Collaborative Innovation Center for Diagnosis and Treatment of Infectious Diseases, State Key Laboratory for Diagnosis and Treatment of Infectious Diseases, The First Affiliated Hospital, College of Medicine, Zhejiang University, Hangzhou, China.
Collaborative Innovation Center for Diagnosis and Treatment of Infectious Diseases, State Key Laboratory for Diagnosis and Treatment of Infectious Diseases, The First Affiliated Hospital, College of Medicine, Zhejiang University, Hangzhou, China; School of Laboratory Medicine and Life Science, Wenzhou Medical University, Wenzhou, China.
Environ Pollut. 2018 Apr;235:931-937. doi: 10.1016/j.envpol.2017.12.084. Epub 2018 Feb 21.
The wide spread of carbapenemase-producing Enterobacteriaceae (CPE) in the environment is an emerging environmental issue with potentially-serious public health implications. However, carbapenemase-producing Citrobacter from environment has rarely been investigated. Here we report the isolation and comparative genomics of carbapenemase-producing Citrobacter isolates from river sediment in China. Potential CPE was isolated by selective MacConkey agar plates containing 2 mg/L meropenem. The presence of carbapenemase genes was detected by PCR and sequencing. The clonal relatedness of Klebsiella pneumoniae carbapenemase (KPC-2)-producing Citrobacter isolates was assessed by pulsed-field gel electrophoresis (PFGE) and multilocus sequence typing. Plasmid analysis of KPC-2-producing Citrobacter isolates was performed by S1-PFGE, Southern blotting, and whole genome sequencing. A total of four KPC-2-producing Citrobacter and three Aeromonas isolates were recovered from 54 sediment cultures of Shifeng River. Notably, all KPC-producing isolates were isolated from sampling sites near a waste water treatment plant. Antimicrobial susceptibility testing showed that three of the four sequenced isolates (C1710, C191, and C196) resistant to multiple antibiotics. Genotyping and pan-genome analyses revealed that the C191 and C196 C. freundii isolates exhibited a high level of genetic similarity. Plasmid analysis confirmed that the bla gene is located on either IncF or IncN3 plasmids in all isolates. The bla gene of C1710, C181 and C191 was successfully transferred with E. coli EC600 as the recipient strain. In silico analysis further suggested that pKPC-191 is a novel IncF plasmid, with 99% identity to two previously described IncFII plasmids at 71% coverage. We report here the presence of diverse conjugative bla plasmids from environmental Citrobacter isolates, which poses the possible dissemination of antimicrobial resistance into clinical isolates. To our knowledge, this is the first study to culture and characterize KPC-2-producing Citrobacter isolates from river sediments in China.

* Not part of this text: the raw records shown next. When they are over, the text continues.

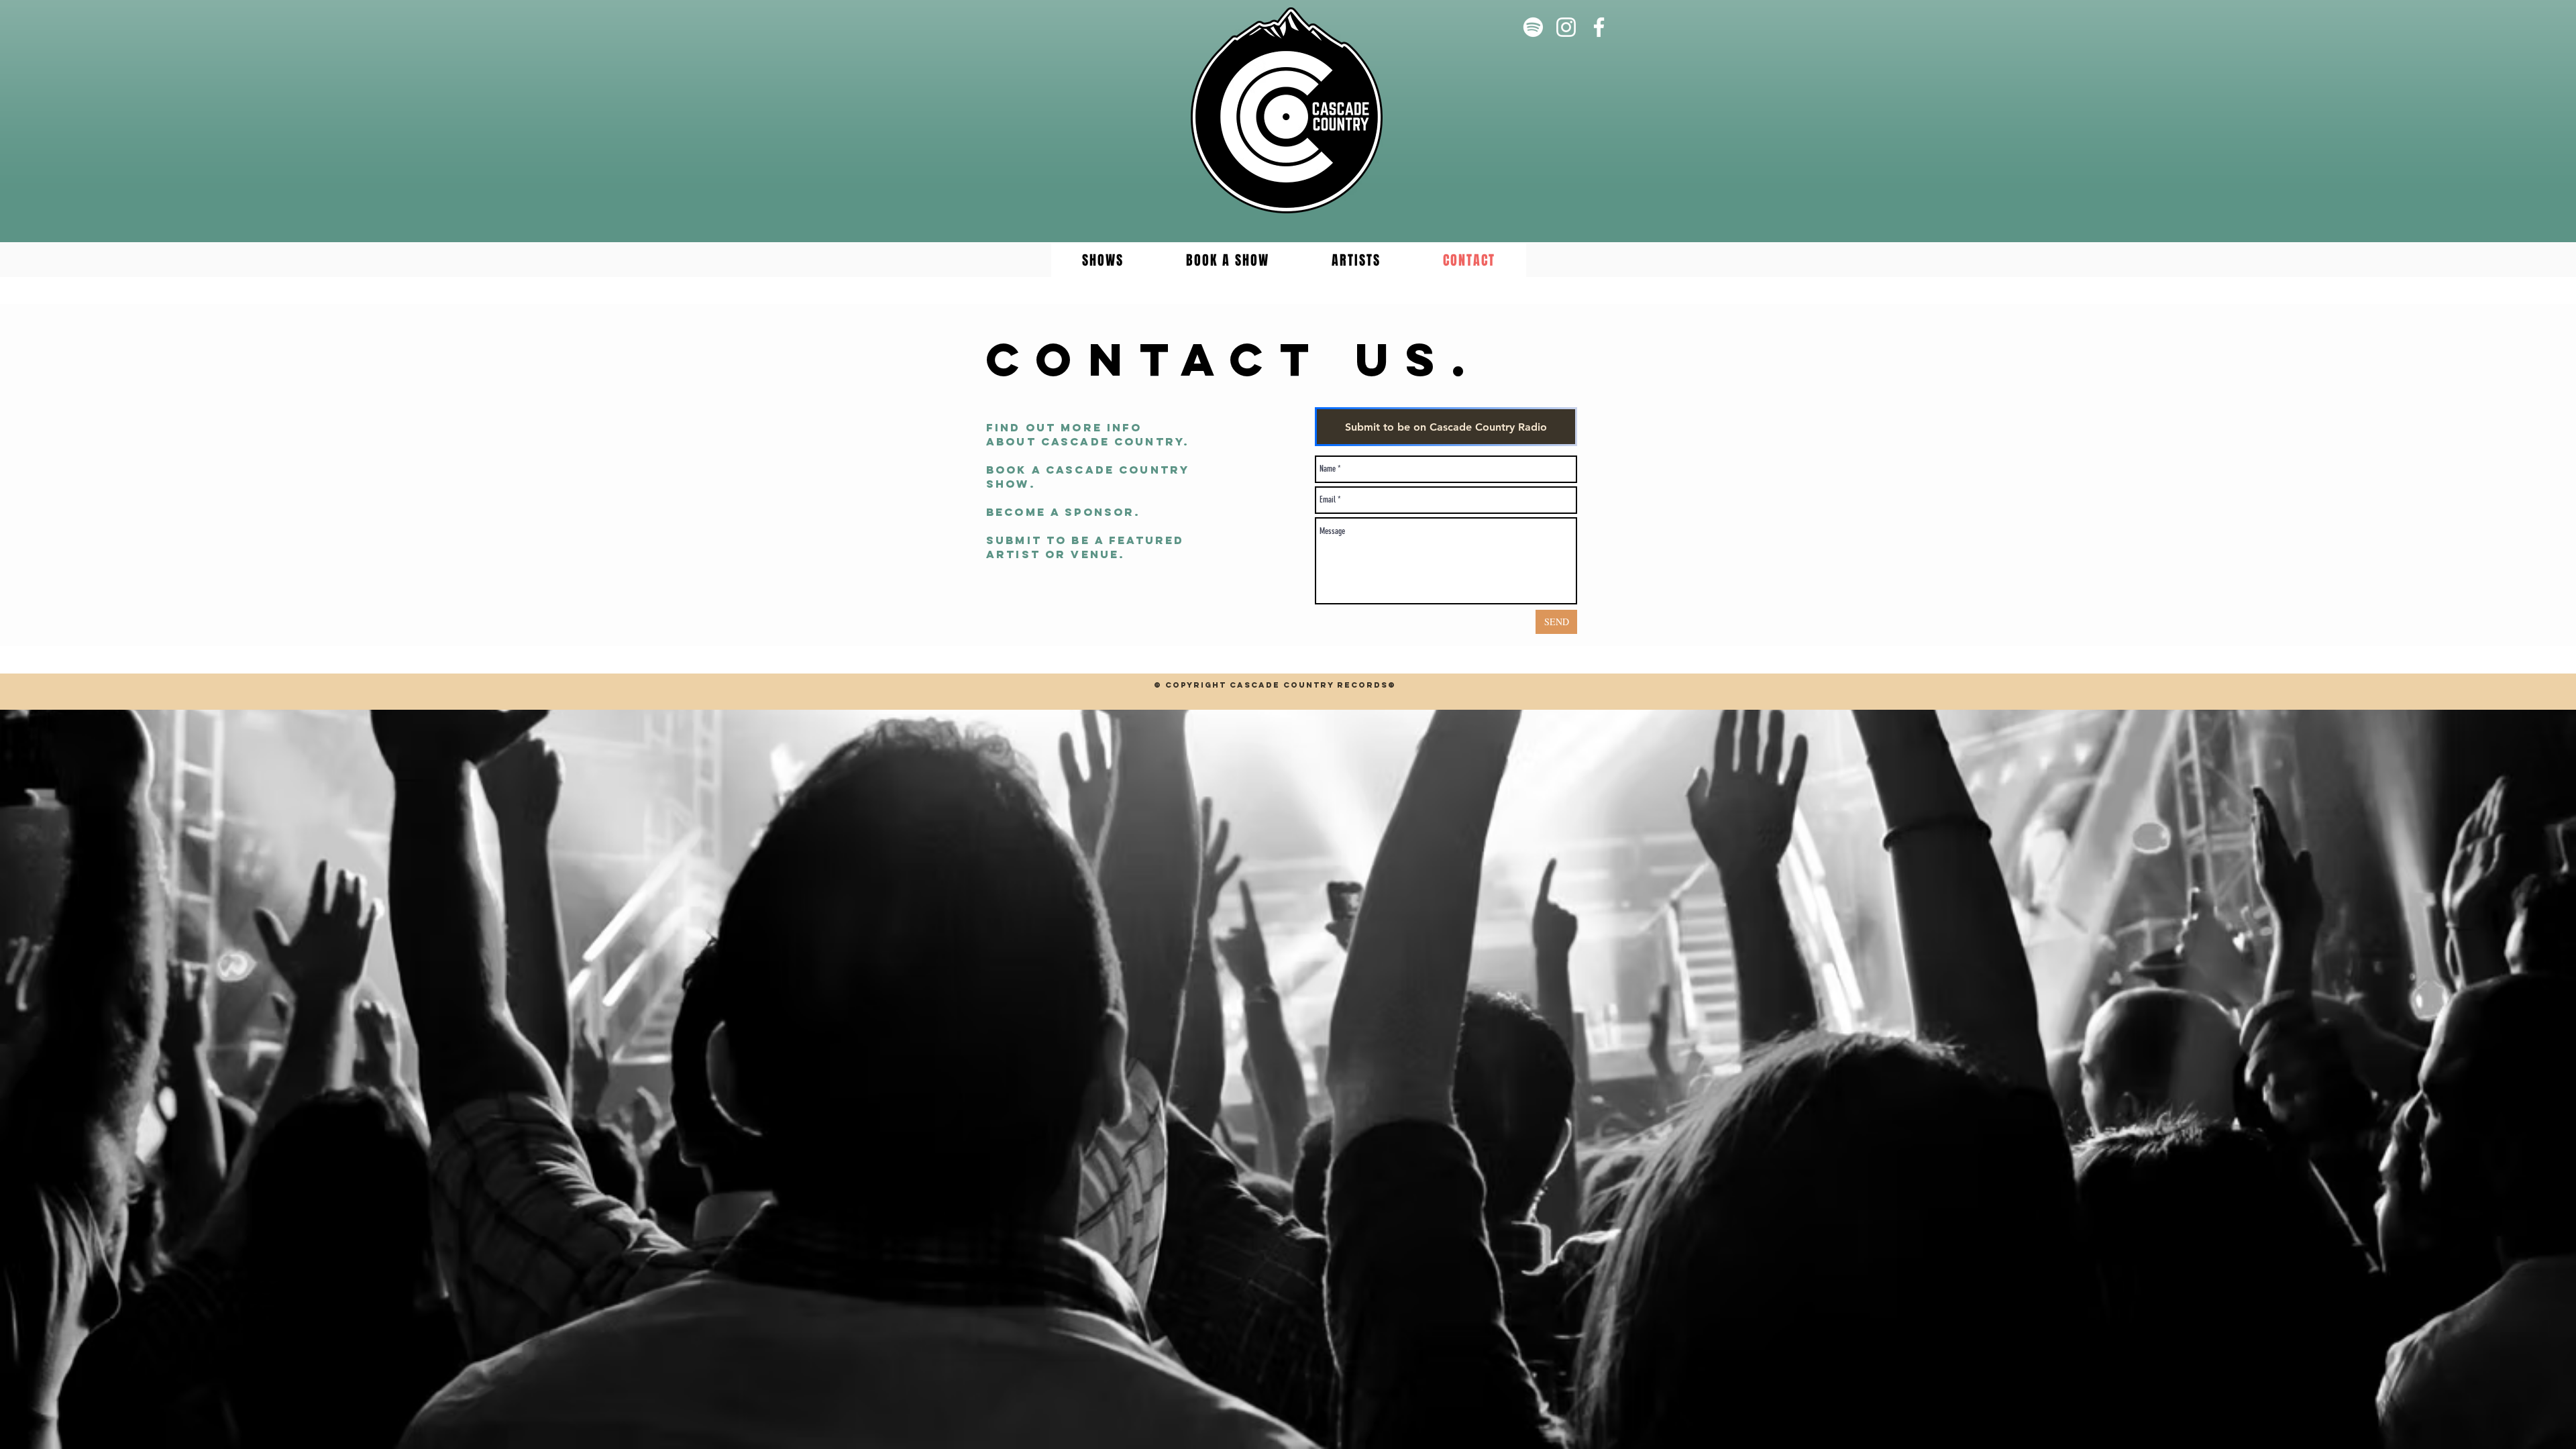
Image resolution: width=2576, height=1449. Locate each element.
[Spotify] (1533, 27)
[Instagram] (1566, 27)
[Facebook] (1599, 27)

碳青霉烯酶产生肠杆菌科(CPE)在环境中的广泛传播是一个新出现的环境问题,具有潜在的严重公共卫生影响。然而,环境中产碳青霉烯酶的柠檬酸杆菌却很少被研究。在这里,我们报告了从中国河流沉积物中分离和比较产碳青霉烯酶柠檬酸杆菌的情况。通过含有 2mg/L 美罗培南的选择性 MacConkey 琼脂平板分离出潜在的 CPE。通过 PCR 和测序检测碳青霉烯酶基因的存在。通过脉冲场凝胶电泳(PFGE)和多位点序列分型评估肺炎克雷伯菌碳青霉烯酶(KPC-2)产生的柠檬酸杆菌分离株的克隆相关性。通过 S1-PFGE、Southern 印迹和全基因组测序对 KPC-2 产生的柠檬酸杆菌分离株进行质粒分析。从石门河的 54 个沉积物培养物中总共回收了 4 株产 KPC-2 的柠檬酸杆菌和 3 株气单胞菌。值得注意的是,所有产 KPC 的分离株均来自污水处理厂附近的采样点。药敏试验表明,4 株测序分离株中的 3 株(C1710、C191 和 C196)对多种抗生素耐药。基因分型和泛基因组分析表明,C191 和 C196 弗氏柠檬酸杆菌分离株具有高度的遗传相似性。质粒分析证实,所有分离株中的 bla 基因均位于 IncF 或 IncN3 质粒上。bla 基因的 C1710、C181 和 C191 成功地转移到 E. coli EC600 作为受体菌。计算机分析进一步表明,pKPC-191 是一种新型 IncF 质粒,在 71%的覆盖率下与之前描述的两种 IncFII 质粒具有 99%的同一性。我们在这里报告了从环境中分离的产碳青霉烯酶柠檬酸杆菌中存在多种可转移的 bla 质粒,这可能会导致抗生素耐药性传播到临床分离株。据我们所知,这是首次在中国河流沉积物中培养和鉴定产 KPC-2 的柠檬酸杆菌分离株。